Thoughtful Thursday: Anchor Yourself

Today’s Thoughtful Thursday post comes from a quote that Real Simple included in their Daily Thought (a favorite email blast of mine!). My mom actually saw it first and sent it to me before I had even checked my email. Last week, I underwent a minor medical procedure to help with a recurring health problem. This is something I have faced over the last year and a half. It’s pretty much been a never ending process of doctor’s appointments and tests to get to the root of the problem. Luckily, I recently found an incredible doctor who I trust and who has finally shed some light on what’s been happening. I underwent a minor procedure last week and spent the weekend home with my parents recovering. This procedure went very well and I should hopefully see improvement in the weeks to come.

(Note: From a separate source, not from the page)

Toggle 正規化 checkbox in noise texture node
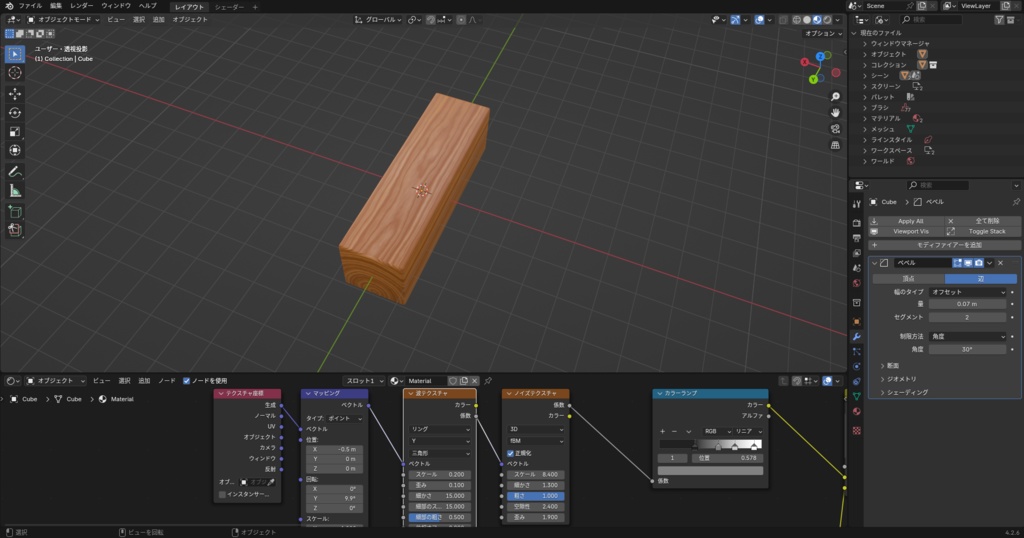1024x538 pixels. click(x=510, y=453)
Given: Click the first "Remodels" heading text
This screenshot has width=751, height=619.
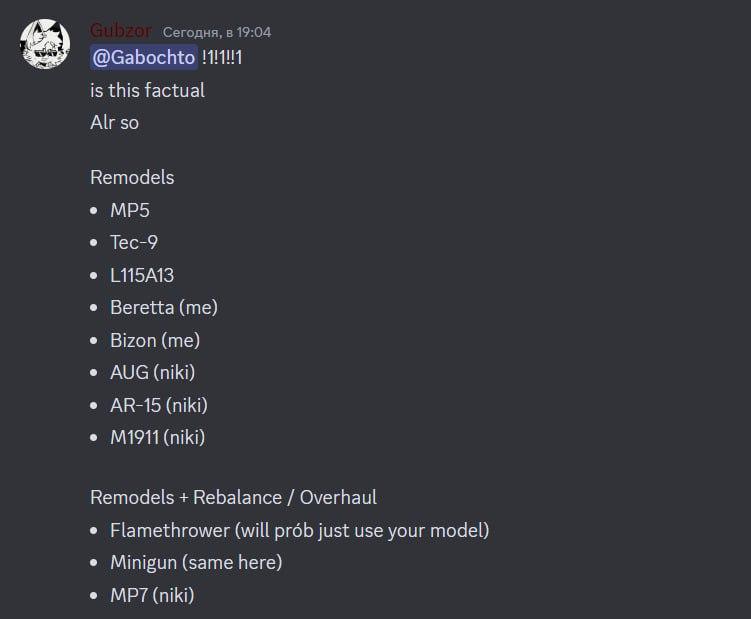Looking at the screenshot, I should click(132, 177).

That being said, this entire process has been a pretty difficult road for me. When I graduated, I thought my biggest issue would be finding a job, dealing with a crazy roommate, or countless other #realworldproblems. I never thought I would have to deal with a recurring health issue on a daily basis on top of all the other madness from day to day life. This year has tested me in more ways than one.

One of the most important things I have learned is that, in life, you cannot just stop the world until a problem goes away. You have to keep moving forward. I think in some ways I limited myself in the last year. There was so much unknown and I was constantly saying “no” in an attempt to rest, when in actuality I think I needed to keep living my life regardless of the pain. I need to work hard at staying true to who I am, and that’s someone who loves to experience new things, rarely says “no” to an adventure, and who bends over backwards for her friends. I need to always remember who I am. That is the anchor that I must cling to in life. I think I have allowed the pain to get into my head and scare me in a way that is more damaging than physical pain. I put far too much emphasis on being the Allison before this health concern and getting back to that person. But I know deep down that I will be forever changed. Just like in any stage of life, there are different versions of yourself, some that you may look back on and hardly recognize.

I am hopeful for improvements in the next few weeks, but I know that no matter what happens, this has been an important lesson for me. I don’t want to let fear or pain keep me from living my life. I am thankful to my family who has supported me throughout this frustrating and never-ending process. And I am thankful to the few friends I have shared this with. They have been so understanding and supportive throughout this entire process. You may be surprised by this, but I am not exactly a big sharer when it comes to my personal problems. So even telling my closest friends about this was weird for me, but they continually prove that I need to open up more because their love and encouragement is unbelievable. Strangely, writing this blog has allowed me to open up in an entirely new way and I am okay to share this piece of my life with you lovely readers! Something I never would have done before.

I know that today’s post is a little heavier than my usual Thoughtful Thursdays. But I think the quote from Nitika Chopra helped sum up the thoughts I’ve been having as of late. In life there will always be a new challenge or obstacle to overcome, and the only thing you can do is keep pushing forward. At the end of the day, I want to be able to look back and be proud of who I am and what I have accomplished no matter what the circumstances. Life is not easy, and the challenges force us to question everything and decide who we truly are, deep down underneath it all.